Hal tersebut menjadi bagian dari Monitoring dan Evaluasi (Monev) Kearsipan yang dilaksanakan Dinas Arsip dan Perpustakaan Kabupaten Bogor di Kecamatan Babakan Madang dan Kecamatan Kemang, Kamis (3/9). Kegiatan ini menjadi ruang untuk melihat pelaksanaan pengelolaan kearsipan sekaligus membahas berbagai hal yang perlu diperkuat agar tata kelola arsip berjalan semakin tertib dan berkelanjutan.
Di Kecamatan Babakan Madang, pembahasan diarahkan pada sejumlah aspek yang berkaitan langsung dengan proses pengelolaan arsip. Mulai dari penerapan Tata Naskah Dinas (TND) terbaru, pemanfaatan aplikasi SRIKANDI dalam pengelolaan persuratan dan arsip dinamis, hingga pemenuhan eviden ASKI sebagai bagian dari penguatan tata kelola kearsipan.
Pengelolaan record center juga menjadi perhatian dalam kegiatan tersebut. Keberadaan ruang penyimpanan arsip yang representatif perlu diikuti dengan pengelolaan sesuai prinsip dan kaidah kearsipan, sehingga arsip tidak hanya tersimpan, tetapi juga terlindungi dan mudah ditemukan kembali ketika dibutuhkan.
Sementara itu, di Kecamatan Kemang, Monev melihat pengelolaan kearsipan dari sisi yang tidak kalah penting, yakni dukungan sarana dan sumber daya manusia.

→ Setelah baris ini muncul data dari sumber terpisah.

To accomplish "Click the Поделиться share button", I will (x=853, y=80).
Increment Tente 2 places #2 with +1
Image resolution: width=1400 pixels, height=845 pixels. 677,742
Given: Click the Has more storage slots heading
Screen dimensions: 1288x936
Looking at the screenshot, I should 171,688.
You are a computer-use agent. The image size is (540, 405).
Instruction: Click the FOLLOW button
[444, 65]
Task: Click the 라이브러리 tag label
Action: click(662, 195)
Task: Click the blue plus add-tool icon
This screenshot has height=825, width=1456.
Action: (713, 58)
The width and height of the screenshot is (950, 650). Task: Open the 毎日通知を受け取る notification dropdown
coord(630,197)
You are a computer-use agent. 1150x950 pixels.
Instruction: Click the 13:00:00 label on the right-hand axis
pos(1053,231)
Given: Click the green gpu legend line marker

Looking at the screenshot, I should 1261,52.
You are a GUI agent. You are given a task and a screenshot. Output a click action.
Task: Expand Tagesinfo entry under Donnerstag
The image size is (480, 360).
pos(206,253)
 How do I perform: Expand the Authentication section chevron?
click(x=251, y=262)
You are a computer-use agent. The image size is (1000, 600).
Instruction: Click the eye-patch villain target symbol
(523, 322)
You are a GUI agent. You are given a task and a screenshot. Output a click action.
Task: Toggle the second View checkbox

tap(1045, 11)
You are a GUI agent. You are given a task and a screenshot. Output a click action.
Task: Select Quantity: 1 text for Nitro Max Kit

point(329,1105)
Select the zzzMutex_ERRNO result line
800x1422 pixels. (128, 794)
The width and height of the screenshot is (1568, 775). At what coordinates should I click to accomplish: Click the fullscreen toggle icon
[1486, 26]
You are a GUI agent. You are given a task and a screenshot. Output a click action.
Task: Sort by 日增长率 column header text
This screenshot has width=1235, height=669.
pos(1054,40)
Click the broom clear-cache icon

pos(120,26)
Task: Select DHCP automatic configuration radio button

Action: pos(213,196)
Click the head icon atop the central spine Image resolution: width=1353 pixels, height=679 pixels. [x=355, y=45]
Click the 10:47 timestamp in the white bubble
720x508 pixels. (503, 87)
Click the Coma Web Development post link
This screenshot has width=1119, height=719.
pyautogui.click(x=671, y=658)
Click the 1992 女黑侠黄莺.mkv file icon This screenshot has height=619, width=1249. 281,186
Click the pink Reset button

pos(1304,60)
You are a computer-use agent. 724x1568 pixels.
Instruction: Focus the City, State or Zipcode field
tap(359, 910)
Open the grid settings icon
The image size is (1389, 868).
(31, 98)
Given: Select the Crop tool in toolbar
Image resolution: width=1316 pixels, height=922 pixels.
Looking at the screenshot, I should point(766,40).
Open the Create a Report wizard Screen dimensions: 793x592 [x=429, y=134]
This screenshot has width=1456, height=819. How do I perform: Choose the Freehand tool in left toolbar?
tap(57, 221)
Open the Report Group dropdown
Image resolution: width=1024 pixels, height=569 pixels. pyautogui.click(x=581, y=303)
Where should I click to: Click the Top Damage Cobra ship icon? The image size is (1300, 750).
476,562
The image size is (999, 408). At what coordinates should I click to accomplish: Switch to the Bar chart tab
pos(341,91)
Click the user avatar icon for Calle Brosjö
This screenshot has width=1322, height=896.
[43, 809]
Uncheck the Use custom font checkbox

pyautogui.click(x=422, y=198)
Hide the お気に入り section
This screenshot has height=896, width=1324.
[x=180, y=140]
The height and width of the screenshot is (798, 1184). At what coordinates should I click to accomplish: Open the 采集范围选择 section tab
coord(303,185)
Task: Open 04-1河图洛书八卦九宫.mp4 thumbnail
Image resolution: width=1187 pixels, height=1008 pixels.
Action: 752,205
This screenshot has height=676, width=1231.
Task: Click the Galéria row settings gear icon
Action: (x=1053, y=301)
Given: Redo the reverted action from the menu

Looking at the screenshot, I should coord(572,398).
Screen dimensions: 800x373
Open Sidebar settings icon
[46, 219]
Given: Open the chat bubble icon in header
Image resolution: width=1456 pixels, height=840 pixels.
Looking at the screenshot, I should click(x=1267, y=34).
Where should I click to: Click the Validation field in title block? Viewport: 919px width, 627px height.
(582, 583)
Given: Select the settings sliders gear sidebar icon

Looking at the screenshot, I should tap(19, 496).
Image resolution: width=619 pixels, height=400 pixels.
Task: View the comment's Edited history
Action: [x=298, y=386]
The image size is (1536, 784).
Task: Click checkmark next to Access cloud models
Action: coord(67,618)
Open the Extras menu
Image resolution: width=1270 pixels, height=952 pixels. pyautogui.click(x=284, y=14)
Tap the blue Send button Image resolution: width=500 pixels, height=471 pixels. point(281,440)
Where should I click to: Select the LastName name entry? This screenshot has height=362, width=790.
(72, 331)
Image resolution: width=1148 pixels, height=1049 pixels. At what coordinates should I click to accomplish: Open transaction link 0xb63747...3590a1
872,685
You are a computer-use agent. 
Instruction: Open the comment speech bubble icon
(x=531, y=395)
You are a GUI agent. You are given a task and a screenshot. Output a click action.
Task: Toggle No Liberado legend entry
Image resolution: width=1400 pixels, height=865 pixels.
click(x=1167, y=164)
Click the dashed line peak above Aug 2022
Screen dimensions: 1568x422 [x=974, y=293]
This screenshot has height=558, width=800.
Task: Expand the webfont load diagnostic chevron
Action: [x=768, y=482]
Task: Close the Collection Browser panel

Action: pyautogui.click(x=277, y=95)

Kebutuhan penguatan record center, rak arsip, dan box arsip menjadi bagian dari pembahasan untuk mendukung terciptanya ruang penyimpanan yang lebih tertata, aman, dan menunjang kemudahan temu kembali arsip.
Dari sisi sumber daya manusia, Kecamatan Kemang telah memiliki arsiparis yang mendukung pengelolaan kearsipan. Namun, penguatan juga diperlukan pada masing-masing bidang agar pengelolaan arsip tidak hanya bertumpu pada satu bagian, melainkan menjadi tanggung jawab bersama di seluruh lingkungan kerja.
Dua lokasi dengan pembahasan yang berbeda tersebut menunjukkan bahwa membangun tata kelola kearsipan membutuhkan pendekatan yang menyeluruh. Ketertiban administrasi dan pemanfaatan sistem harus berjalan beriringan dengan ketersediaan ruang, peralatan, serta dukungan SDM yang memadai.
Lebih jauh, budaya tertib arsip juga perlu dibangun hingga ke tingkat pemerintah desa dan masyarakat. Arsip bukan semata-mata dokumen yang disimpan di kantor pemerintahan, melainkan rekaman kegiatan, sumber informasi, bukti pertanggungjawaban, sekaligus bagian dari memori perjalanan sebuah organisasi dan masyarakat.
Karena itu, Monitoring dan Evaluasi Kearsipan tidak berhenti pada kegiatan melihat dan menilai. Monev menjadi ruang untuk berdiskusi, memahami kondisi di lapangan, sekaligus menemukan langkah-langkah perbaikan yang dapat dilakukan secara bertahap.
Pada akhirnya, tertib arsip bukanlah pekerjaan yang selesai dalam satu kegiatan. Ia dibangun dari kebiasaan: proses surat-menyurat yang tertib, arsip yang dikelola sesuai ketentuan, ruang penyimpanan yang memadai, serta sumber daya manusia yang memiliki kepedulian terhadap arsip.
Sebab arsip yang tertata hari ini bukan hanya memudahkan pekerjaan esok hari, tetapi juga menjaga informasi dan memori pemerintahan untuk masa yang akan datang.